Motorists should expect photo radar on Toronto streets this December, Mayor John Tory says.

Two automated speed enforcement cameras will be located in each of the city’s 25 wards.

Tory suggested the program couldn’t come too soon.

“Thank goodness we will have photo radar ready to be deployed and it will be deployed on the advice of the police and based on statistics,” the Mayor said Tuesday. “And there will be some, I can assure you, in Scarborough because of the fact that we’ve had a disproportionate number of fatalities there.”

Last week a senior citizen died after she was struck by two vehicles while trying to cross at Midland and Sheppard Aves. in Scarborough.

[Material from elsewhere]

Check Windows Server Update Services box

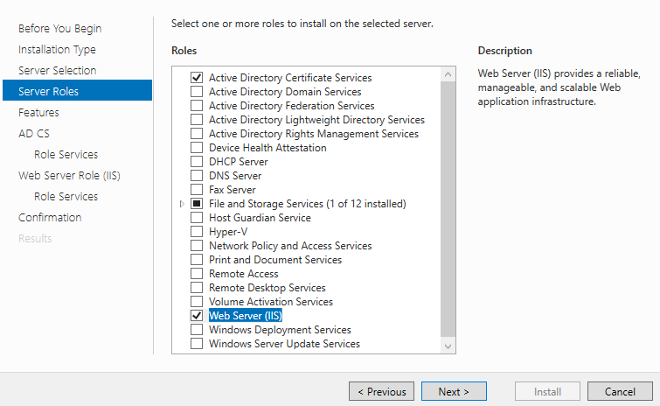click(197, 343)
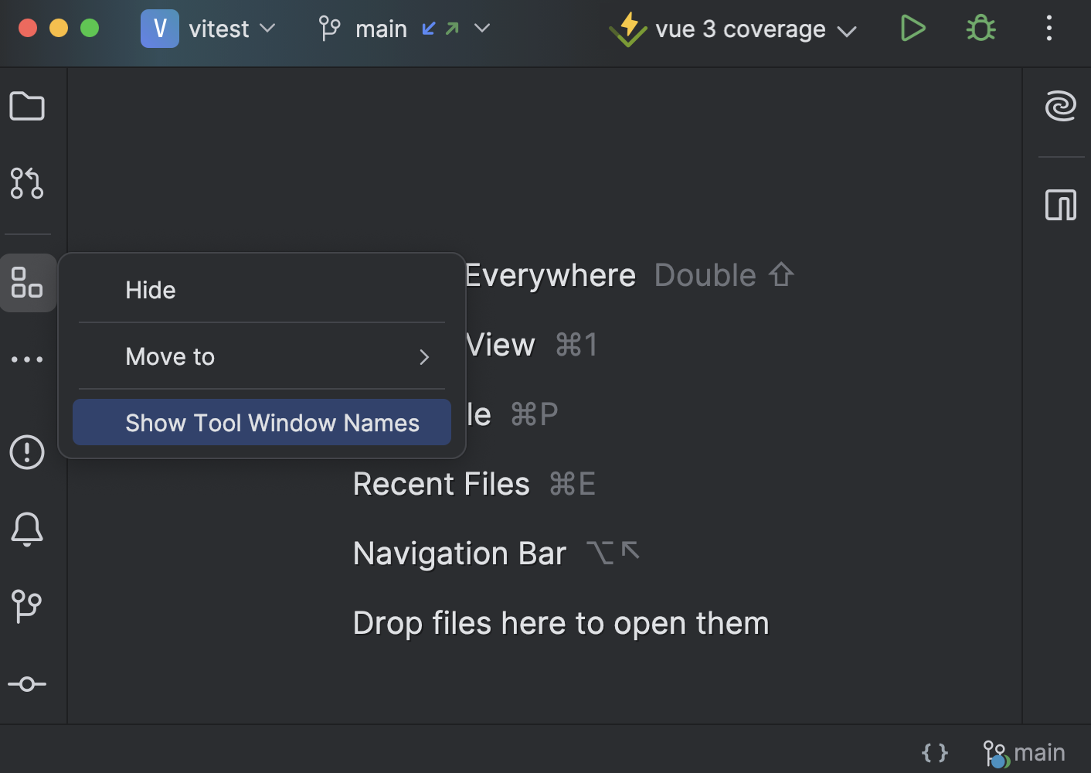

Emergency personnel obscure the gurney containing the remains of a senior citizen who was run over by two vehicles at Midland and Sheppard Aves. on Wednesday, Aug. 21, 2019. Ernest Doroszuk/Toronto Sun Ernest Doroszuk / Toronto Sun

Tory said drivers need to show more care for seniors as they try to cross city streets.

“I think what has been lost, though, is this kind of constant consideration for others that I think we used to have in days gone by when the city was less hectic and less complicated,” he said. “And I think we have to redouble our efforts to have drivers particularly, because they’re surrounded by two tonnes of steel in a powerful machine that can hurt people … we have to have them pay a particular degree of attention to seniors and others, pedestrians, cyclists.”

Tory would have liked to have seen photo radar sooner on city streets but he said the hold up was not with municipal officials.

The Doug Ford government had to agree to the installation of cameras before Toronto could proceed with its speeding enforcement plan.

The cameras will be located in school and community safety zones, such as around seniors facilities.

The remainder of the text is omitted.